### THE DATA
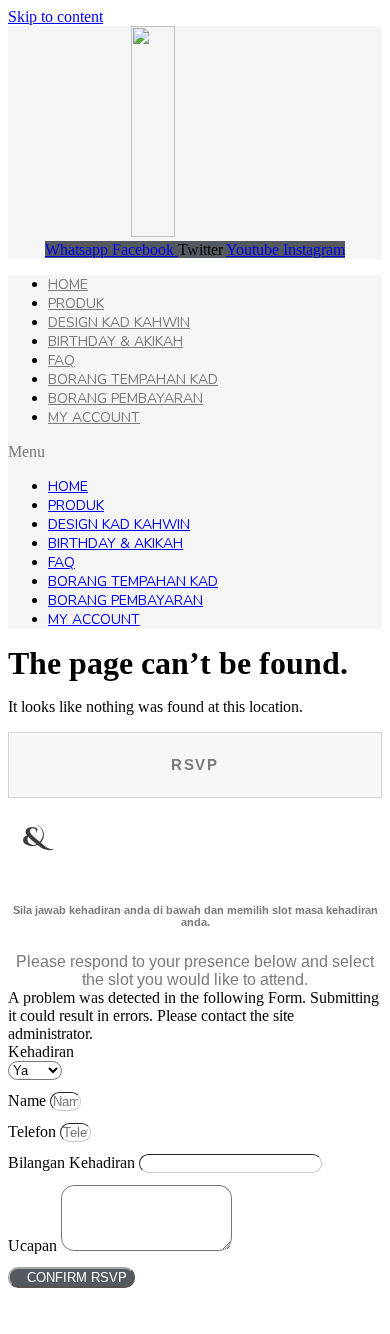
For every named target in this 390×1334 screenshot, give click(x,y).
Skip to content (55, 16)
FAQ (61, 360)
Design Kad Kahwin (119, 322)
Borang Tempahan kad (133, 379)
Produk (76, 303)
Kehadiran (41, 1051)
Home (68, 284)
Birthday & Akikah (115, 341)
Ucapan (34, 1245)
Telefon (34, 1131)
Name (29, 1100)
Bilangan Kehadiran (73, 1162)
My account (94, 417)
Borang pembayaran (125, 398)
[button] (195, 452)
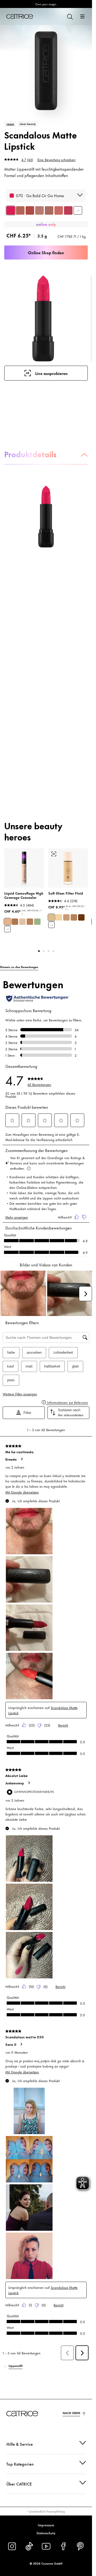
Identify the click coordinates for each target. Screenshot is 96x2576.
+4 (51, 925)
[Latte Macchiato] (15, 921)
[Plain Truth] (39, 210)
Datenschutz (46, 2532)
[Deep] (81, 917)
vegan (10, 124)
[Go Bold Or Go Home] (10, 210)
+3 (78, 210)
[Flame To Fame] (30, 210)
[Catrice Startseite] (19, 16)
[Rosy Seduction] (58, 210)
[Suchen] (69, 16)
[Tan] (74, 917)
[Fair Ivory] (22, 921)
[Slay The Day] (20, 210)
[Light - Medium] (51, 917)
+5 (7, 929)
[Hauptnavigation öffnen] (82, 16)
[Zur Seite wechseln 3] (48, 951)
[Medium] (66, 917)
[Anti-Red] (37, 921)
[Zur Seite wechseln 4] (53, 951)
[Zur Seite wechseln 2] (44, 951)
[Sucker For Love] (68, 210)
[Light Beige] (7, 921)
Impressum (46, 2524)
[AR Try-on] (53, 854)
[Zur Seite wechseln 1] (39, 951)
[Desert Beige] (30, 921)
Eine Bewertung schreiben (56, 159)
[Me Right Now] (49, 210)
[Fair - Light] (59, 917)
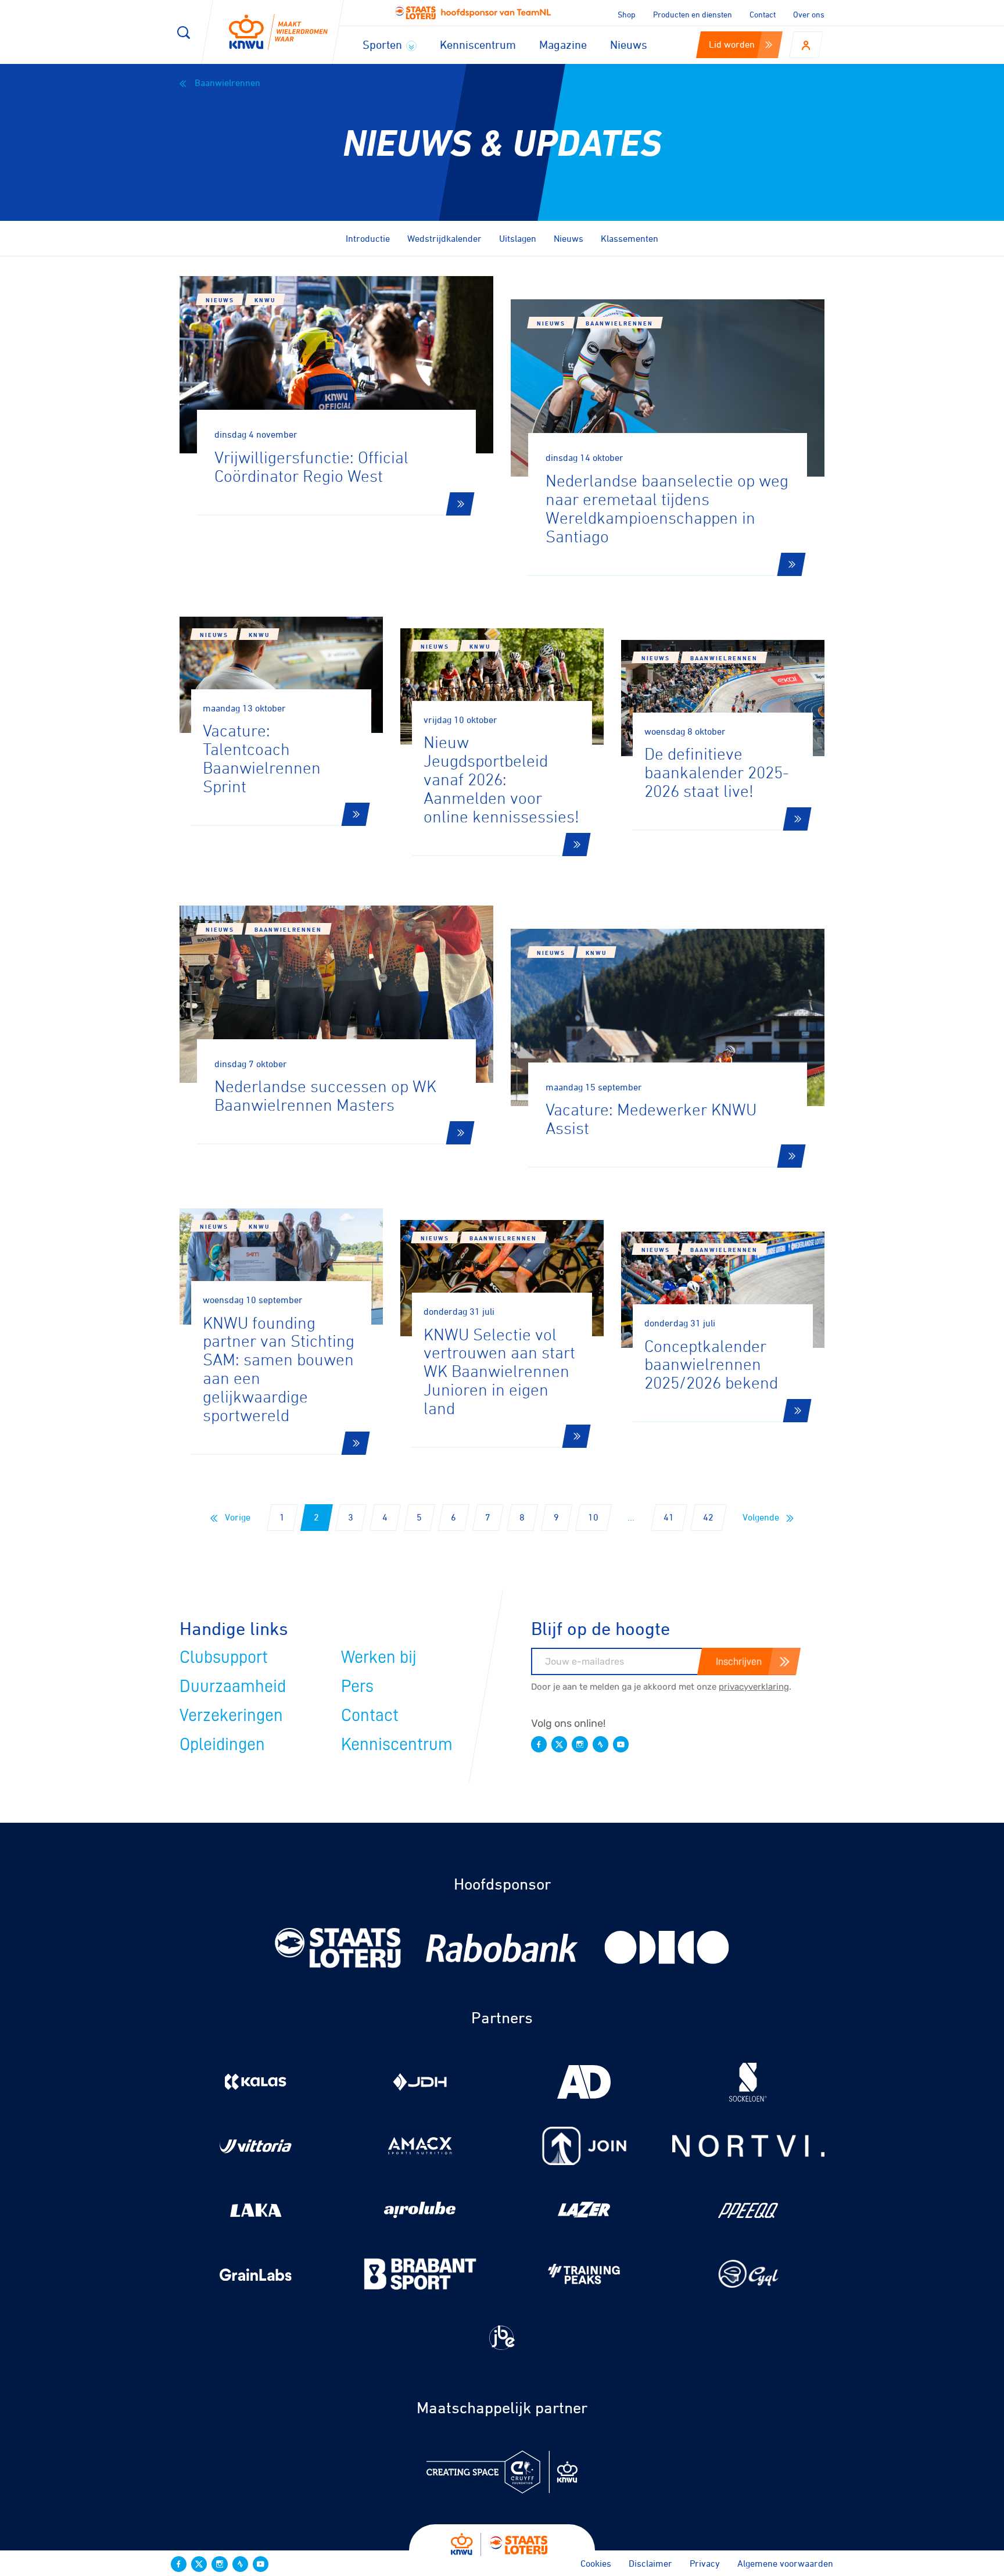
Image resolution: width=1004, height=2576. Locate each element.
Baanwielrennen (226, 82)
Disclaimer (650, 2563)
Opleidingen (222, 1744)
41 (669, 1517)
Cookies (595, 2563)
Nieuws (628, 44)
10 (593, 1517)
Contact (763, 14)
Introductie (368, 238)
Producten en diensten (692, 14)
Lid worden (732, 44)
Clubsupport (224, 1657)
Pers (357, 1686)
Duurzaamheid (233, 1686)
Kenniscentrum (478, 44)
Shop (627, 14)
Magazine (563, 44)
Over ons (808, 14)
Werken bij (379, 1657)
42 (708, 1517)
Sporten (384, 44)
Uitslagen (517, 238)
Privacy (705, 2563)
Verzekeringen (231, 1715)
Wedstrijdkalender (444, 238)
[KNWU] (278, 32)
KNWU (264, 299)
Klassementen (629, 238)
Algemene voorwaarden (785, 2563)
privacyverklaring (754, 1686)
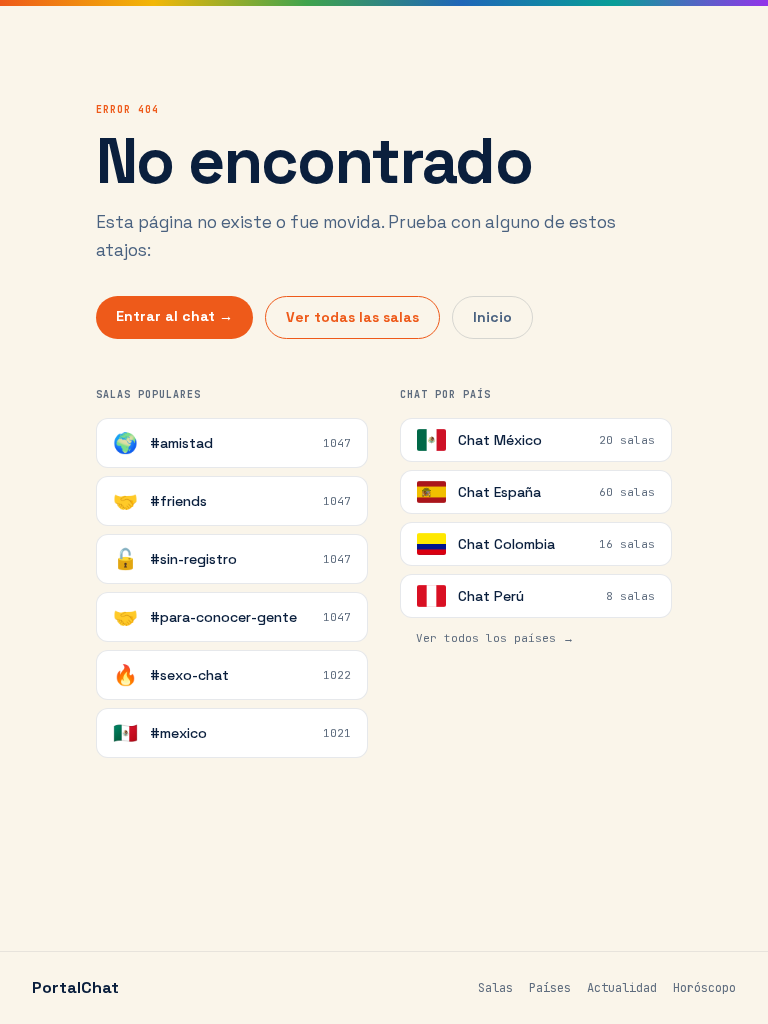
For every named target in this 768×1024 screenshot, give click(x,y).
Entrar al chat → (174, 316)
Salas (495, 988)
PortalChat (75, 987)
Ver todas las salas (352, 317)
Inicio (492, 317)
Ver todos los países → (495, 638)
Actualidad (622, 988)
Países (550, 988)
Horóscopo (704, 988)
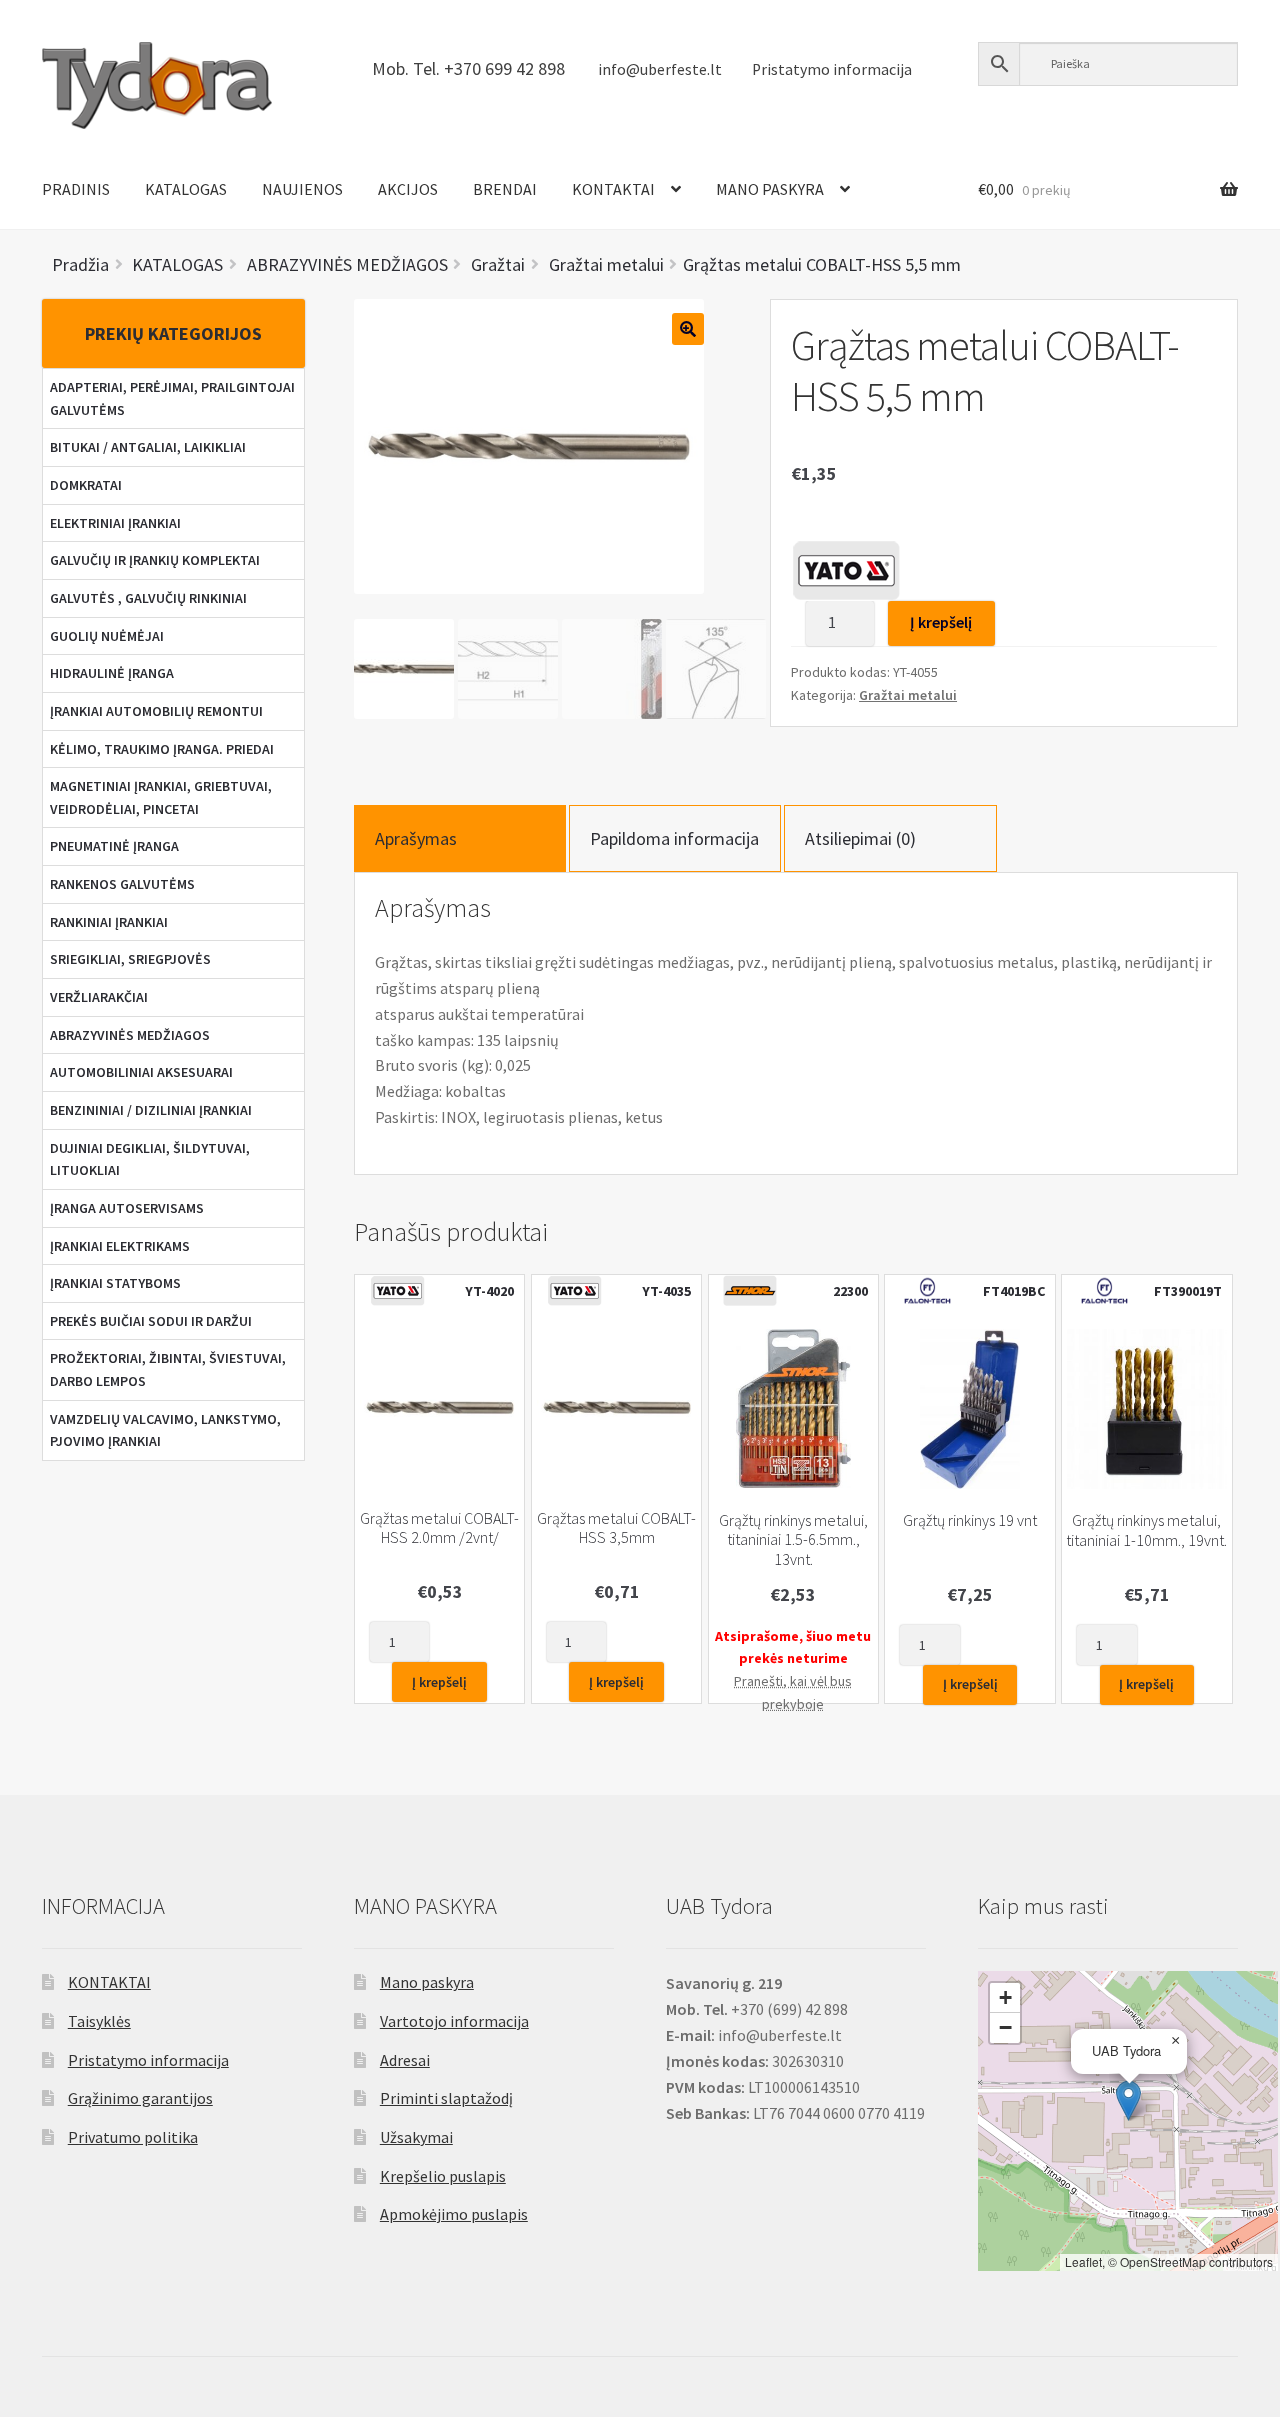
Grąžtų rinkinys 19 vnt (970, 1520)
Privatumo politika (133, 2137)
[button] (1128, 2100)
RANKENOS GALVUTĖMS (122, 884)
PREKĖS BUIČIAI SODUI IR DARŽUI (151, 1321)
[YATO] (846, 570)
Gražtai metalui (908, 695)
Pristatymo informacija (832, 69)
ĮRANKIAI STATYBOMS (115, 1283)
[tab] (460, 838)
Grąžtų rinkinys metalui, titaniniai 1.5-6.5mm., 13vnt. (793, 1540)
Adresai (405, 2060)
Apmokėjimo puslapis (454, 2214)
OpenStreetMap (1163, 2261)
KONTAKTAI (613, 189)
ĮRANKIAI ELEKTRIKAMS (120, 1246)
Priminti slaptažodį (446, 2098)
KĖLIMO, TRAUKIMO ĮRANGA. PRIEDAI (162, 749)
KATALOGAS (186, 189)
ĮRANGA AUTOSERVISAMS (127, 1208)
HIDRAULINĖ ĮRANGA (112, 673)
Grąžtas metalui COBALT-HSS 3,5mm (616, 1528)
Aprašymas (416, 838)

### REQUIREMENT
Reproduce the full listing verbatim so that only the pictures are missing.

### EXERCISE RESULT
For every named target in this 390×1334 screenshot, give click(x,y).
Skip to content (55, 16)
FAQ (61, 360)
Design Kad Kahwin (119, 322)
Borang Tempahan kad (133, 379)
Produk (76, 303)
Kehadiran (41, 1051)
Home (68, 284)
Birthday & Akikah (115, 341)
Ucapan (34, 1245)
Telefon (34, 1131)
Name (29, 1100)
Bilangan Kehadiran (73, 1162)
My account (94, 417)
Borang pembayaran (125, 398)
[button] (195, 452)
Identify the click coordinates for each target. Screenshot is 96x2576.
+4 (51, 925)
[Latte Macchiato] (15, 921)
[Plain Truth] (39, 210)
Datenschutz (46, 2532)
[Deep] (81, 917)
vegan (10, 124)
[Go Bold Or Go Home] (10, 210)
+3 (78, 210)
[Flame To Fame] (30, 210)
[Catrice Startseite] (19, 16)
[Rosy Seduction] (58, 210)
[Suchen] (69, 16)
[Tan] (74, 917)
[Fair Ivory] (22, 921)
[Slay The Day] (20, 210)
[Light - Medium] (51, 917)
+5 (7, 929)
[Hauptnavigation öffnen] (82, 16)
[Zur Seite wechseln 3] (48, 951)
[Medium] (66, 917)
[Anti-Red] (37, 921)
[Zur Seite wechseln 4] (53, 951)
[Zur Seite wechseln 2] (44, 951)
[Sucker For Love] (68, 210)
[Light Beige] (7, 921)
Impressum (46, 2524)
[AR Try-on] (53, 854)
[Zur Seite wechseln 1] (39, 951)
[Desert Beige] (30, 921)
Eine Bewertung schreiben (56, 159)
[Me Right Now] (49, 210)
[Fair - Light] (59, 917)
Image resolution: width=1004, height=2576. Locate each element.
Baanwielrennen (226, 82)
Disclaimer (650, 2563)
Opleidingen (222, 1744)
41 (669, 1517)
Cookies (595, 2563)
Nieuws (628, 44)
10 (593, 1517)
Contact (763, 14)
Introductie (368, 238)
Producten en diensten (692, 14)
Lid worden (732, 44)
Clubsupport (224, 1657)
Pers (357, 1686)
Duurzaamheid (233, 1686)
Kenniscentrum (478, 44)
Shop (627, 14)
Magazine (563, 44)
Over ons (808, 14)
Werken bij (379, 1657)
42 (708, 1517)
Sporten (384, 44)
Uitslagen (517, 238)
Privacy (705, 2563)
Verzekeringen (231, 1715)
Wedstrijdkalender (444, 238)
[KNWU] (278, 32)
KNWU (264, 299)
Klassementen (629, 238)
Algemene voorwaarden (785, 2563)
privacyverklaring (754, 1686)
For every named target in this 768×1024 screenshot, give click(x,y).
Entrar al chat → (174, 316)
Salas (495, 988)
PortalChat (75, 987)
Ver todas las salas (352, 317)
Inicio (492, 317)
Ver todos los países → (495, 638)
Actualidad (622, 988)
Países (550, 988)
Horóscopo (704, 988)
Grąžtų rinkinys 19 vnt (970, 1520)
Privatumo politika (133, 2137)
[button] (1128, 2100)
RANKENOS GALVUTĖMS (122, 884)
PREKĖS BUIČIAI SODUI IR DARŽUI (151, 1321)
[YATO] (846, 570)
Gražtai metalui (908, 695)
Pristatymo informacija (832, 69)
ĮRANKIAI STATYBOMS (115, 1283)
[tab] (460, 838)
Grąžtų rinkinys metalui, titaniniai 1.5-6.5mm., 13vnt. (793, 1540)
Adresai (405, 2060)
Apmokėjimo puslapis (454, 2214)
OpenStreetMap (1163, 2261)
KONTAKTAI (613, 189)
ĮRANKIAI ELEKTRIKAMS (120, 1246)
Priminti slaptažodį (446, 2098)
KĖLIMO, TRAUKIMO ĮRANGA. PRIEDAI (162, 749)
KATALOGAS (186, 189)
ĮRANGA AUTOSERVISAMS (127, 1208)
HIDRAULINĖ ĮRANGA (112, 673)
Grąžtas metalui COBALT-HSS 3,5mm (616, 1528)
Aprašymas (416, 838)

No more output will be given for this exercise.